L’opposition politique contre soi-même (Ghislain Bamuangayi)

Les sorties médiatiques de Franck Diongo et Kabund posent le problème de la morale politique en RDC, où le système politique génère à présent l’opposition contre soi-même.

Il se dégage une absence criante de construction politique autour des valeurs et principes irréductibles à respecter par le politicien congolais, qui se voit obligé de naviguer au gré des vagues et contingences pour survivre et servir de marchepied pour la réalisation de la vision des autres.

La lucidité et le patriotisme qu’on pouvait bien reconnaitre en Franck Diongo ont disparu d’un trait pour découvrir brusquement un politicien situationniste, inconstant et incohérent. C’est un Kabund en qui il y a une carence d’un homme d’Etat capable d’assumer les conséquences de son identité et son passé politiques avec les charges assumées par lui.

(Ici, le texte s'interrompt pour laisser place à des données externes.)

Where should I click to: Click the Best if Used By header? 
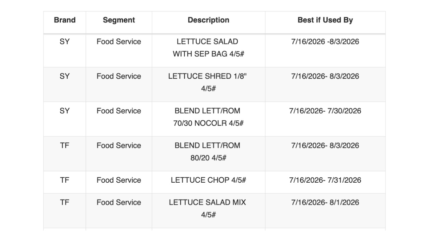325,20
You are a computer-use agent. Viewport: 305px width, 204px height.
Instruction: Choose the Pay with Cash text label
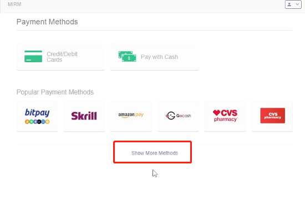[x=159, y=57]
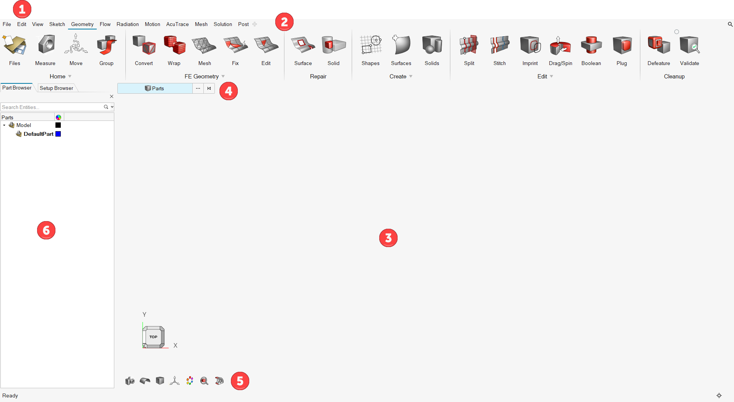
Task: Open the Mesh ribbon tab
Action: (201, 24)
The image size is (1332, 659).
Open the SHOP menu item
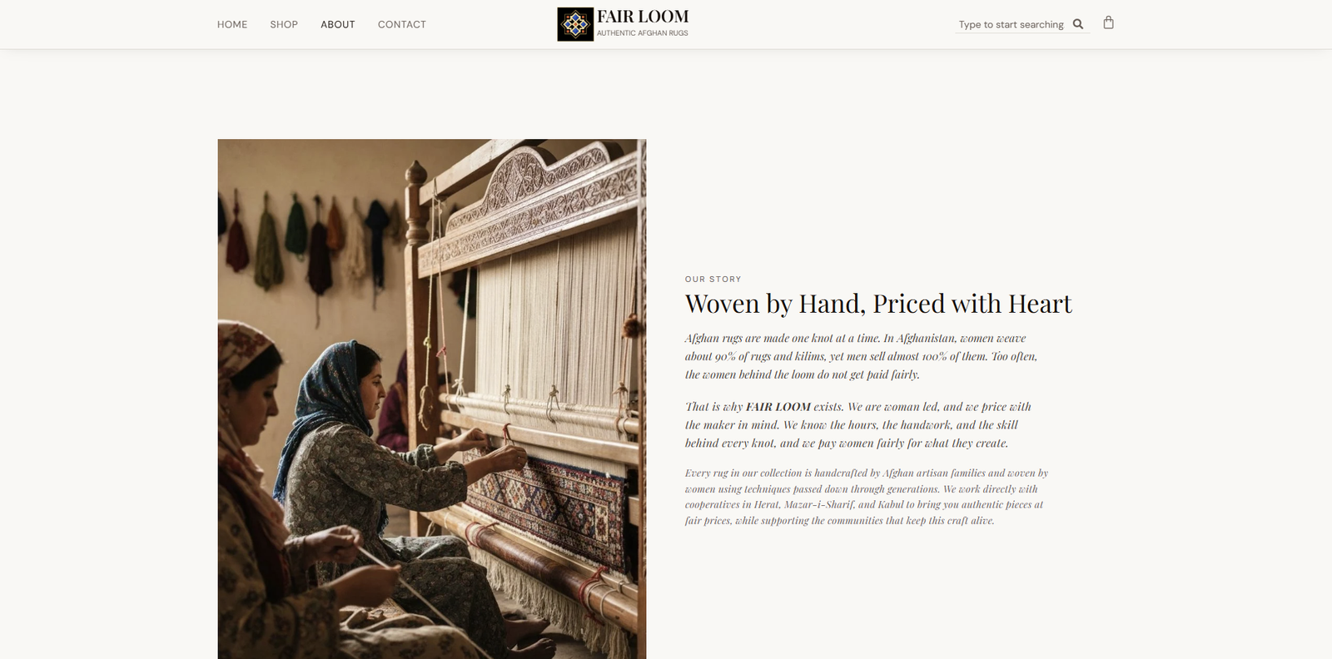[x=284, y=24]
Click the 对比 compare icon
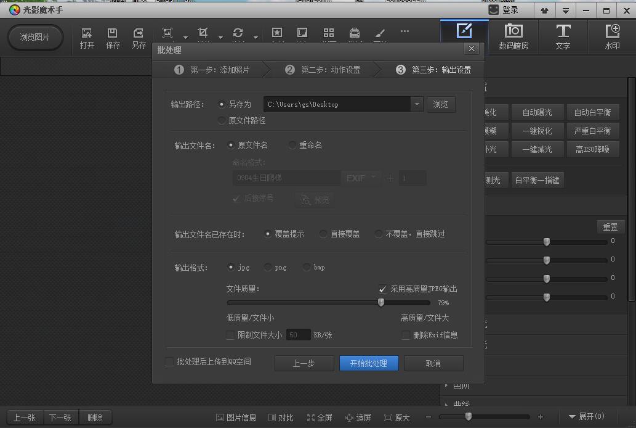This screenshot has height=428, width=636. 281,418
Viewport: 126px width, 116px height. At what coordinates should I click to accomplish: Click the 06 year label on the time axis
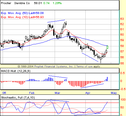[4, 93]
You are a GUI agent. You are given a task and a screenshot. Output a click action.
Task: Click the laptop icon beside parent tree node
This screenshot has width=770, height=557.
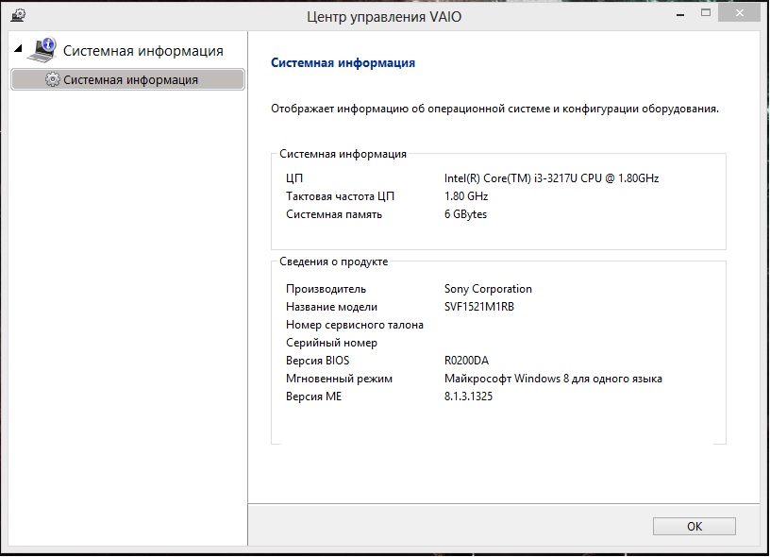pyautogui.click(x=43, y=49)
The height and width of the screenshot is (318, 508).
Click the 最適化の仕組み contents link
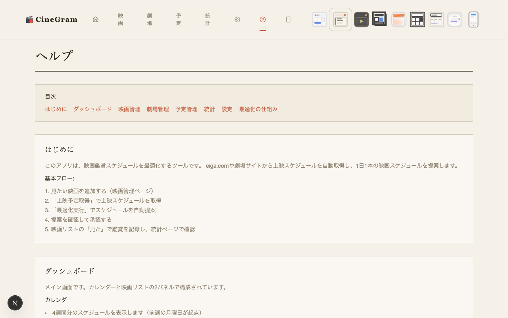tap(258, 109)
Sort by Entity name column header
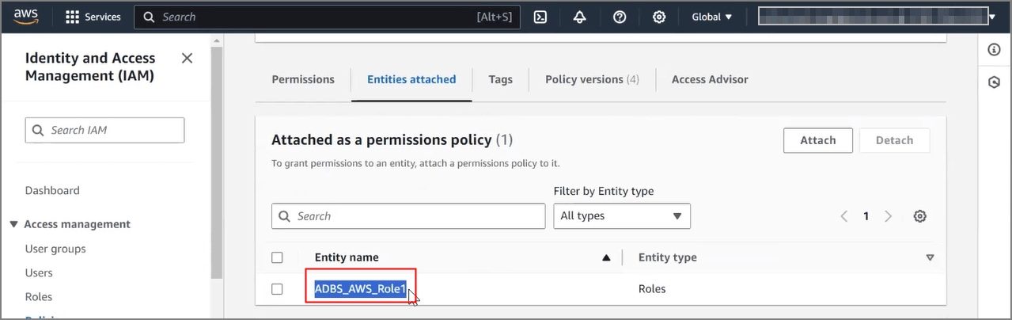Viewport: 1012px width, 320px height. click(347, 257)
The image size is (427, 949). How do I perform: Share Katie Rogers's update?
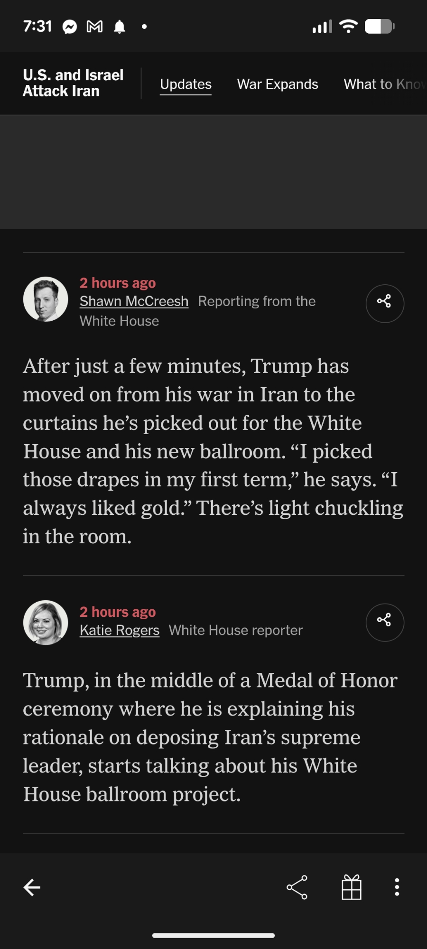point(385,622)
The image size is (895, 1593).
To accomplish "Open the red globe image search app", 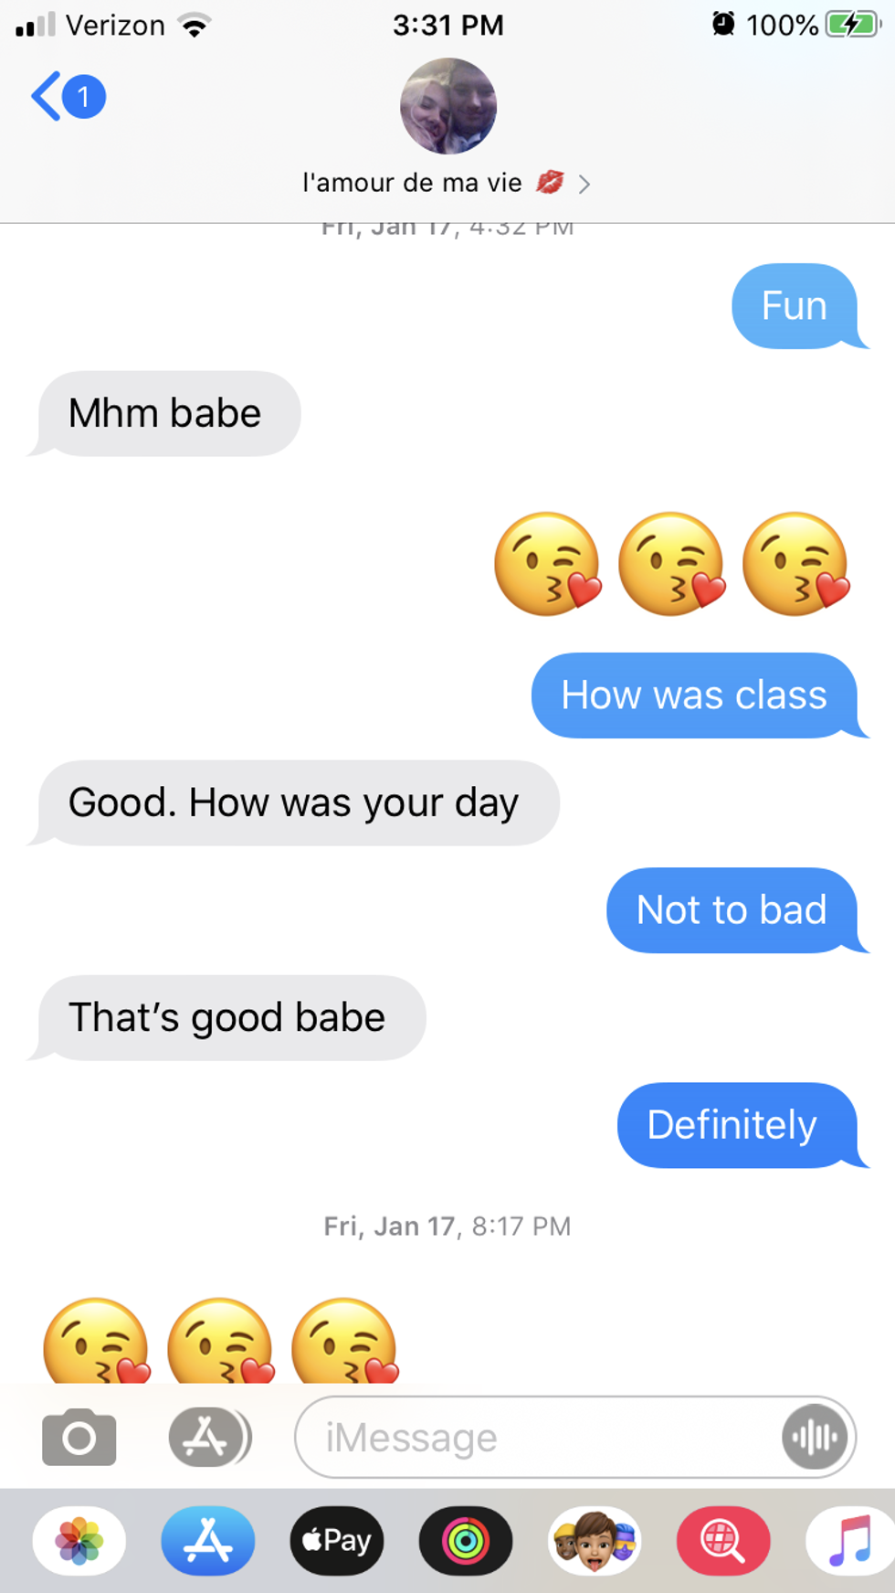I will click(x=723, y=1541).
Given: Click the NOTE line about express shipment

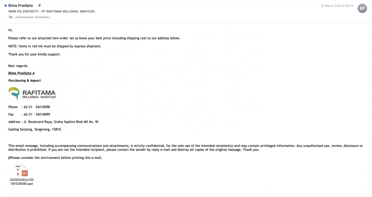Looking at the screenshot, I should (x=55, y=46).
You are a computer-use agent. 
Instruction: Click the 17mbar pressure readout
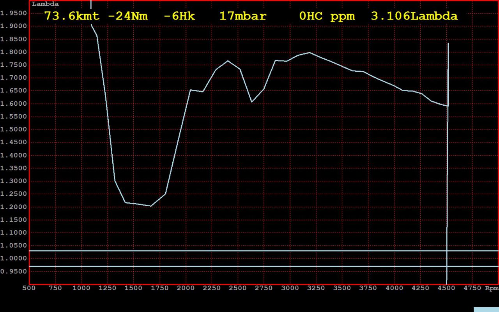(242, 16)
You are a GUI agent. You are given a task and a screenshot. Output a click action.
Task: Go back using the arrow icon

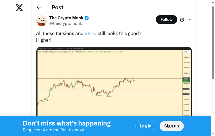(39, 7)
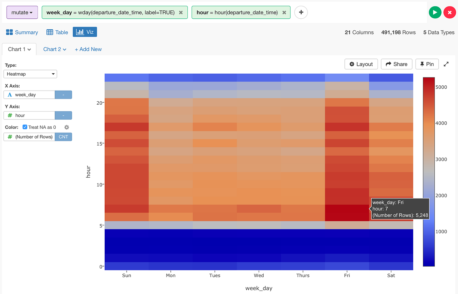Open the mutate step type dropdown

(x=22, y=12)
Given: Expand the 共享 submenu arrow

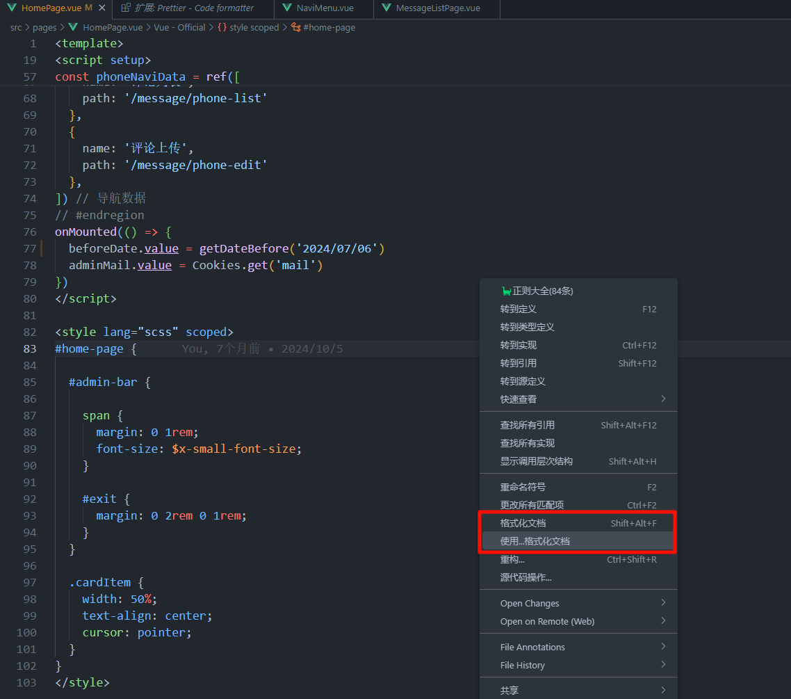Looking at the screenshot, I should 662,690.
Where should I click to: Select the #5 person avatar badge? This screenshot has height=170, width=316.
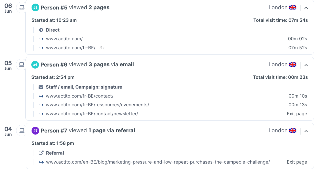click(x=35, y=7)
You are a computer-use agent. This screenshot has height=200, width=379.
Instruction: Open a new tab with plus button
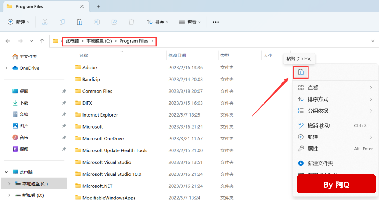pyautogui.click(x=99, y=6)
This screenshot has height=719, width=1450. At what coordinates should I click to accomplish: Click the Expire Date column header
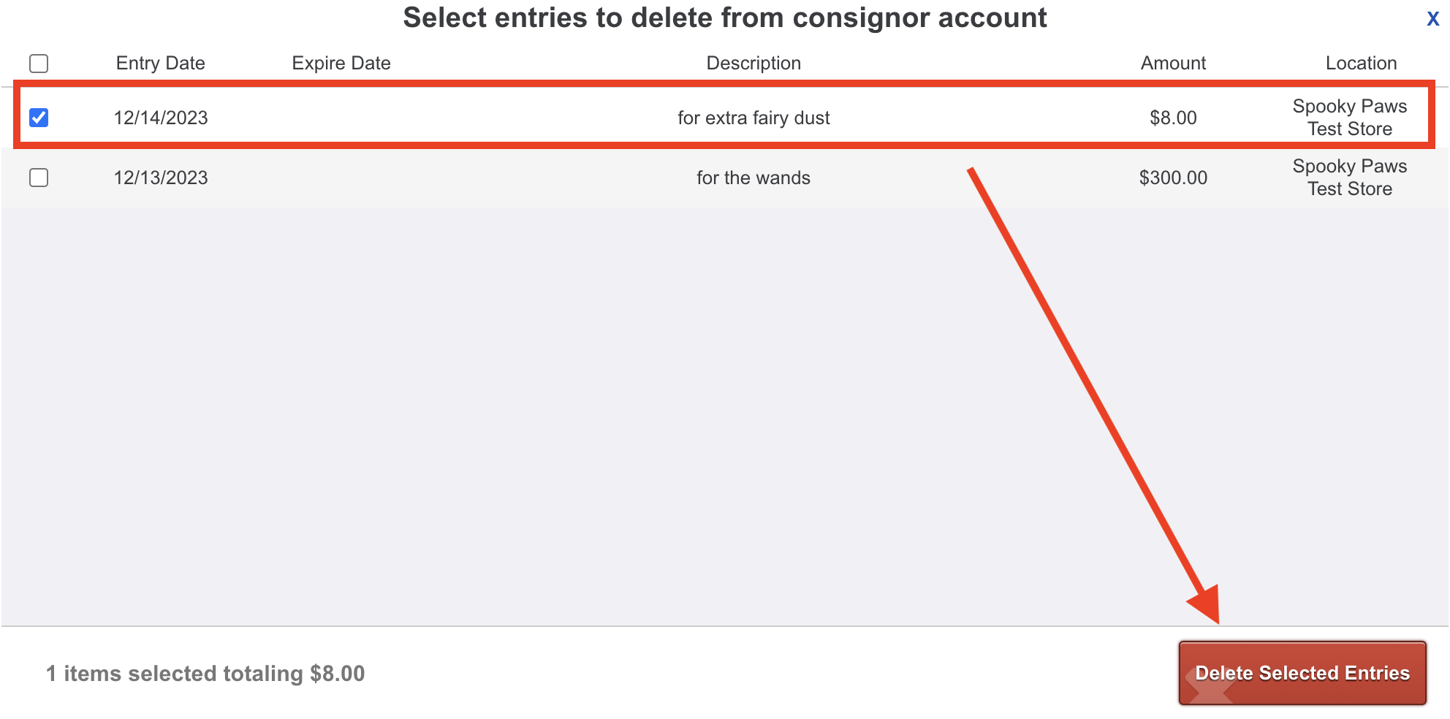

Moïse Katumbi semble refuser d’assumer les effets néfastes et dévastateurs du camp auquel il a appartenu comme acteur majeur et actif durant une dizaine d’années. En participant à bloquer le marquage du troisième faux pénalty contre son camp ont un effet bizarre d’effacer du marquoir deux faux pénaltys marqués avec lui sur terrain pour son camp. Il répète son option à l’irresponsabilité politique par le refus de partager avec FATSHI son bilan tout en ayant plusieurs ministres au Gouvernement et des députés partageant la politique de l’Union Sacrée de la Nation.

Une culture du reniement de son passé s’est installée pour justifier la naissance d’une opposition taillée sur la mesure de la personne qui est Chef de l’Etat. On devient opposant personnel à FATSHI en étalant le mal qu’on aurait contribué à établir sans aucune preuve de repentance. Kabund est opposant contre sa propre personne en étalant des antivaleurs qu’il porte en lui-même. Une nouvelle expérience d’opposition à la congolaise qui nait et s’exerce contre soi-même.

C’est tout le système, celui de la naissance spontanée des riches, des jouisseurs et des incompétents, qu’il faille détruire en ayant des leaders politiques et sociaux vivant les valeurs prônées ou réclamées des autres. Dommage d’avoir une société de donneurs de leçons, pasteurs et politiciens, qui critiquent trop sans témoignages de vie personnelle pour convaincre.

C’est pourquoi la kombolisation s’impose comme la révolution de la conscience individuelle des congolais, appelés avant tout à un nettoyage personnel, puis au nettoyage autour de soi.